Factors that contribute to the emergence of one enforcement strategy over the alternative are those that influence power in some way. Both symmetry and the distribution of power as well as the consequences to punishment largely shape the mechanisms of enforcement in our model. Specifically, when holding all other factors constant, merely increasing the disparity in power (reducing symmetry) pushes the population from altruistic to selfish punishment (Figures 3 and 4). Furthermore, essentially centralizing power also favors selfish punishment (Figures 3 and 5). Lastly, weak consequences of punishment (e.g., lack of oversight) also favor selfish punishment as an enforcement strategy (Figures 4 and 5).

To further illustrate the role of power in favoring selfish punishment, multiple regression analyses were performed across the mean outcomes for all variable conditions (solitary S, power symmetry x, and the distribution of power P) with the average ending frequency of the selfish punisher conditional strategy as the dependent variable. Overall, decreasing symmetry of power (x; β = −0.727, df = 3,996, p < .001) and reducing the distribution of power (P; β = −0.383, df = 3,996, p < .001) both significantly favor the selfish punisher strategy. In other words, increasing power, whether it is through physical or other resource asymmetries, and concentrating and centralizing power lead to increased hypocrisy, corruption, and coercion. However, increasing solitary value (S)—or reducing the severity of punishment—is negatively associated with selfish punishment (β = −0.517, df = 3,996, p < .001). This relationship is misleading as once solitary (S) exceeds a value of 0.55, pure selfishness is favored, leading to the overall extinction of all other strategies including selfish punishers (see Figures 4 and 5). An additional multiple regression analysis only including conditions up to S = 0.55 revealed a relationship with S that conformed to what is depicted in Figures 4 and 5 and expected overall. Reducing the severity of punishment up to a point favors selfish punishment (β = 0.217, df = 2,196, p < .001) but then leads to the collapse of altruism and enforcement thereafter. Furthermore, the relationships with symmetry of power (x) and distribution of power (P) become even more robust (x: β = −1.001, df = 2,196, p < .001; P: β = −0.931, df = 2,196, p < .001).

Power of the Masses

In contrast, under conditions of little to no difference between individuals in power, the population is comprised of a mixed equilibrium of altruistic punishers and nonpunishers (see Figures 3 and 4). These equilibriums experience oscillations of both strategies at ∼50% in phenotypic expression and conditional traits. This was attributed to both drift and slight fitness differences between altruistic punishment and altruistic nonpunishment strategies resulting from the consistent reintroduction of selfish individuals through mutation (also, see Eldakar et al., 2007).
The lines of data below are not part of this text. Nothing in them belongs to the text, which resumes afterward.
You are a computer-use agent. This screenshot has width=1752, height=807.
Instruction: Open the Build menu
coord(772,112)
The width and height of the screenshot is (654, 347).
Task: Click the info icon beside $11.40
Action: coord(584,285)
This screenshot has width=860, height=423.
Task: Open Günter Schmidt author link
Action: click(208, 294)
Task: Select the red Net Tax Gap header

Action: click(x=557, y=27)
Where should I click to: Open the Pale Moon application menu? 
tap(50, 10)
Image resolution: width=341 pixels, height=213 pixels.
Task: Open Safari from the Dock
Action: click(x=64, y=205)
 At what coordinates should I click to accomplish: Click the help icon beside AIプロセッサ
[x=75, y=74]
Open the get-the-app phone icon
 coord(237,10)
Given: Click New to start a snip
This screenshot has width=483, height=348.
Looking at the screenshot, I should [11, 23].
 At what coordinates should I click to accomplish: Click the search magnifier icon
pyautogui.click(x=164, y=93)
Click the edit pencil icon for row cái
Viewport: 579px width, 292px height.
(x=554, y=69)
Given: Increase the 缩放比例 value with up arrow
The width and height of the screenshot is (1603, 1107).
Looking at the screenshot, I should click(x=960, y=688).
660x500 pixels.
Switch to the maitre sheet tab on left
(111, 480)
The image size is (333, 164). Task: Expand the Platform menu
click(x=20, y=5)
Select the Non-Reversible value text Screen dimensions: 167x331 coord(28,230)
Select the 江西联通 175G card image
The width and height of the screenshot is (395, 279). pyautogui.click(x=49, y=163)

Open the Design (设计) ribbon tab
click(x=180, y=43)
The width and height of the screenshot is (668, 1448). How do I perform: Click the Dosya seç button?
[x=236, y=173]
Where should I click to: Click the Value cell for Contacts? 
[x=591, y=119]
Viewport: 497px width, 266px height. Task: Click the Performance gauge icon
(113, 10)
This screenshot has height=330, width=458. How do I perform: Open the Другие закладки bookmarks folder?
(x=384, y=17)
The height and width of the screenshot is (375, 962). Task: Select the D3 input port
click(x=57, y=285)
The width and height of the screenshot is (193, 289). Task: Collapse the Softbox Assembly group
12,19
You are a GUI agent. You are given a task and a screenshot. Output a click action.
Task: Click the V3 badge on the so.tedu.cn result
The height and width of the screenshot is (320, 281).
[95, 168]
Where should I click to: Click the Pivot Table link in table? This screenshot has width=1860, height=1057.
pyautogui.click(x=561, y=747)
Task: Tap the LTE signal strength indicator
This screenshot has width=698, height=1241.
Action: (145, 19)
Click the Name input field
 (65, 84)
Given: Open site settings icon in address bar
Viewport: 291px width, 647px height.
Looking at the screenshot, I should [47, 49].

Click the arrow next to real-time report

Overall, increasing the symmetry and/or distribution of power favors altruistic punishment over selfish punishment in populations. Furthermore, increasing the severity of punishment also favors altruistic punishment over selfish punishment (Figures 4 and 5).

The conditions favoring altruistic punishment were further supported by a similar multiple regression analysis with the conditional strategy of altruistic punishment as the dependent variable. All things considered, altruistic punishment is favored as a conditional strategy when symmetry of power (x) is increased (β = 0.252, df = 3,996, p < .001), power is more distributed (P; β = 0.372, df = 3,996, p < .001), and solitary value (S) is reduced (severity of punishment, 1 − S; β = –0.403, df = 3,996, p < .001). A separate multiple regression analysis on the subset of conditions only of up to S = 0.55 revealed that these relationships only strengthened (x: β = 0.459, df = 2,196, p < .001; P: β = 0.673, df = 2,196, p < .001; S: β = –0.441, df = 2,196, p < .001). In other words, leveling the playing field leads to less cheating, more cooperative forms of punishment when cheating does occur, and a generally more egalitarian society.

Analytically, the condition for which selfish punishment outcompetes altruistic punishment within groups (Equation 8) is dependent on the symmetry of power (x; Equation 8 configured in terms of x to Equation 9).

w_{s p} > w_{a p} .

(R + \frac{n_{a} R m}{n} - x C (n_{s} - 1)) (I - e) + R S e > (\frac{n_{a} R m}{n} - x C n_{s}) I,

\frac{\frac{n_{a} m}{n} e - R (I - e + S e)}{C (I - e + n_{s} e)} < x .

When x is low (high disparity in power), selfish punishment is advantageous, and when x is high (individuals are more symmetric in power), altruistic punishment is advantageous. What is not shown analytically is the effect x has on the probability of being expelled and receiving the solitary payoff. A separate set of simulations varying x from 0.05 to 1 (at 0.05 increments and replicated 10 times) illustrated that as the disparity of power is increased (decreasing x), the probability of powerful selfish individuals avoiding punishment and remaining in the group increases compared to their less powerful counterparts (see Figure 6). In other words, as relative power over others is increased, the benefits of hypocrisy and corruption are also enhanced.

Figure 6.

Overall, as symmetry of power decreases (power disparity increases), selfish individuals with greater power are less likely to be punished compared to their counterparts lacking a power advantage. As symmetry of power (S) decreases (or increasing power asymmetry), those with power are more likely to avoid punishment and remain part of group interactions compared to those without power. Open circles with the dashed quadratic fit line mark the difference in the proportion of rounds participating in group interactions between selfish nonpunishers with power and those without power in relation to symmetry of power (F = 842.89, df = 209, p < .001, R ² = .80). Filled circles with the solid quadratic fit line mark the difference in the proportion of rounds participating in group interactions between selfish punishers with power and those without power in relation to symmetry of power (F = 1,183.35, df = 209, p < .001, R ² = .85).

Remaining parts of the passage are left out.